Interpretive Summary: Body condition may contribute to a dairy cow's susceptibility to a wide variety of diseases and health problems, as well as reproductive disorders. The genetic correlation between body condition score and a type trait of dairy cattle called dairy form is very high. Previously, a region of bovine chromosome 27 was identified by our laboratory as potentially containing genes associated with the dairy form trait. Identification of genes contributing to variation in this trait could enhance our ability to modulate body condition and improve animal health through genetic selection. In the present study, eight genes and four genetic markers were mapped to the bovine genome and resulted in the identification of ADRB3 as a positional candidate gene contributing to the dairy form trait. This gene plays a role in fat metabolism and has been associated with metabolic diseases and fat deposition in sheep, mice and humans. Additional work currently is underway to determine whether variation in the bovine ADRB3 gene exists and to study the associations between ADRB3 and health and production traits such as dairy form, metabolic disease, and fat deposition in cattle.

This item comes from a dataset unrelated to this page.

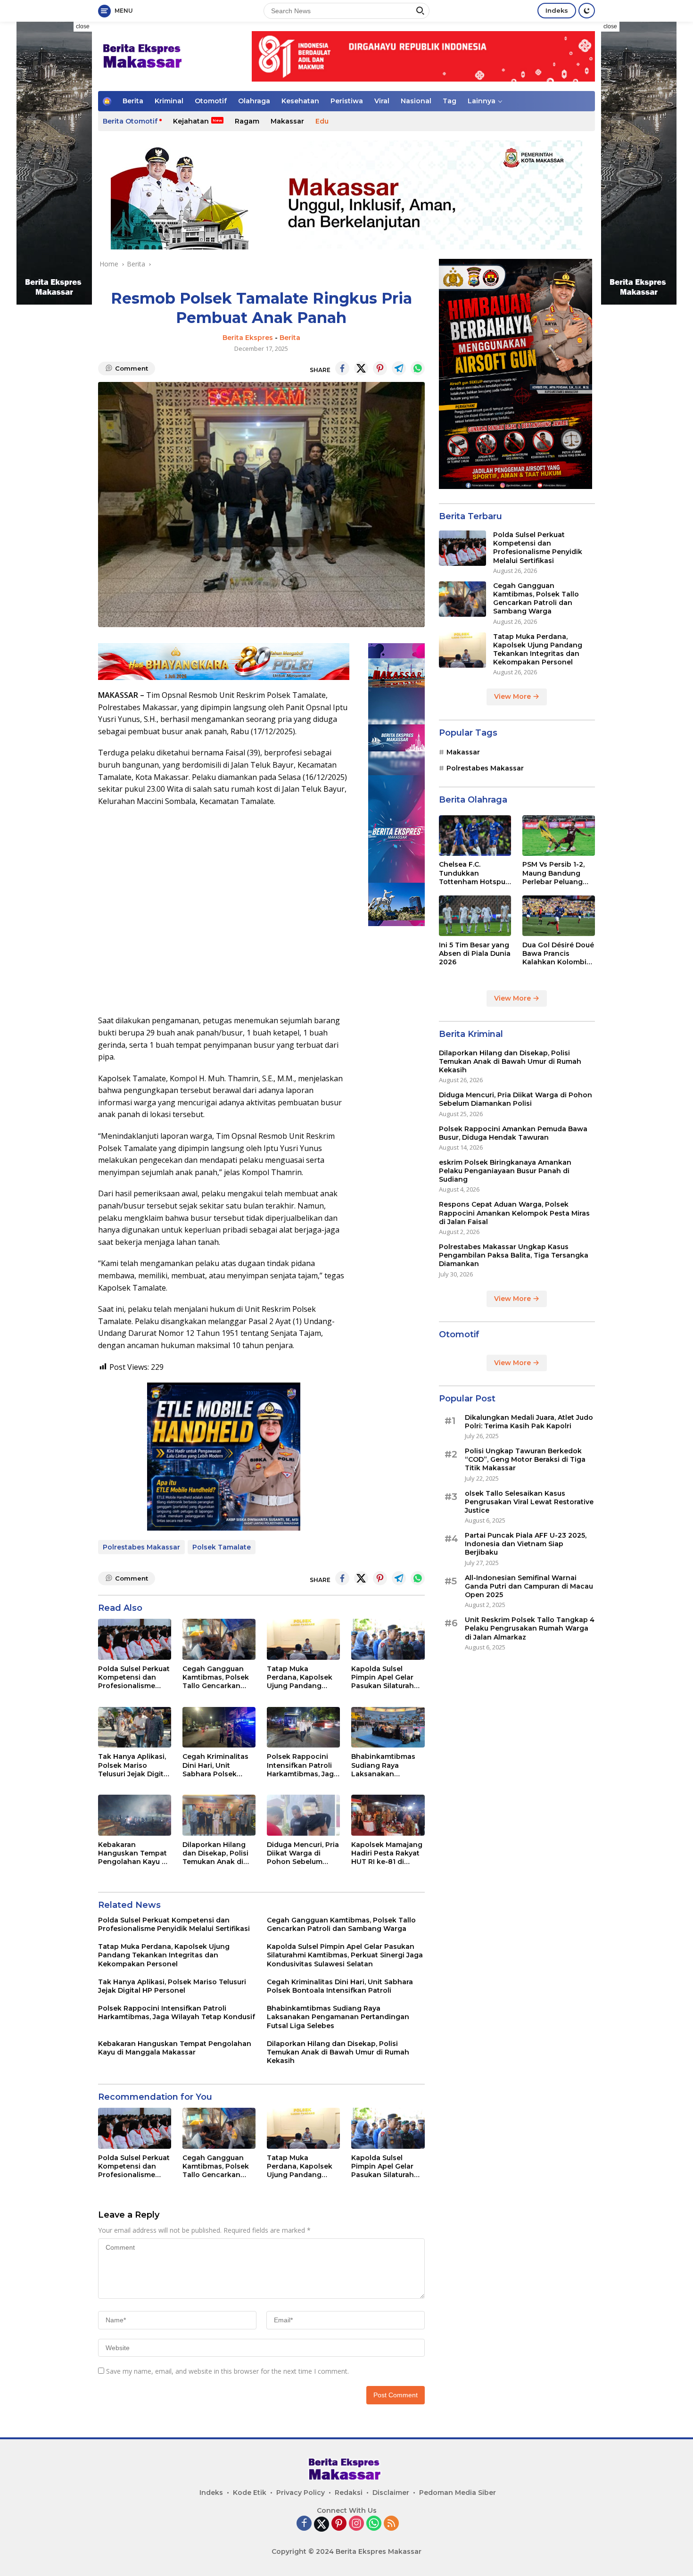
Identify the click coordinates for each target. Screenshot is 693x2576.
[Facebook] (304, 2524)
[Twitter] (321, 2524)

In the absence of a complete and annotated bovine genome sequence, detailed human-bovine comparative maps are one of the most effective tools for identification of positional candidate genes contributing to quantitative trait loci (QTL) in cattle. In the present study, eight genes from human chromosome 8 were selected for mapping in cattle to improve breakpoint resolution and confirm gene order on the comparative map near the 40 cM region of the BTA27 linkage map. Previously, a QTL affecting dairy form was identified in this area of the chromosome. Our findings identified ADRB3 as a positional candidate gene contributing to the dairy form QTL based on its estimated position between 40 and 45 cM on the linkage map, its role in fat metabolism, and polymorphisms in the ADRB3 gene associated with obesity and metabolic disease in humans, as well as, carcass fat in sheep. Additional studies are underway to investigate the existence of polymorphisms in the bovine ADRB3 gene and their association with traits related to fat deposition in cattle.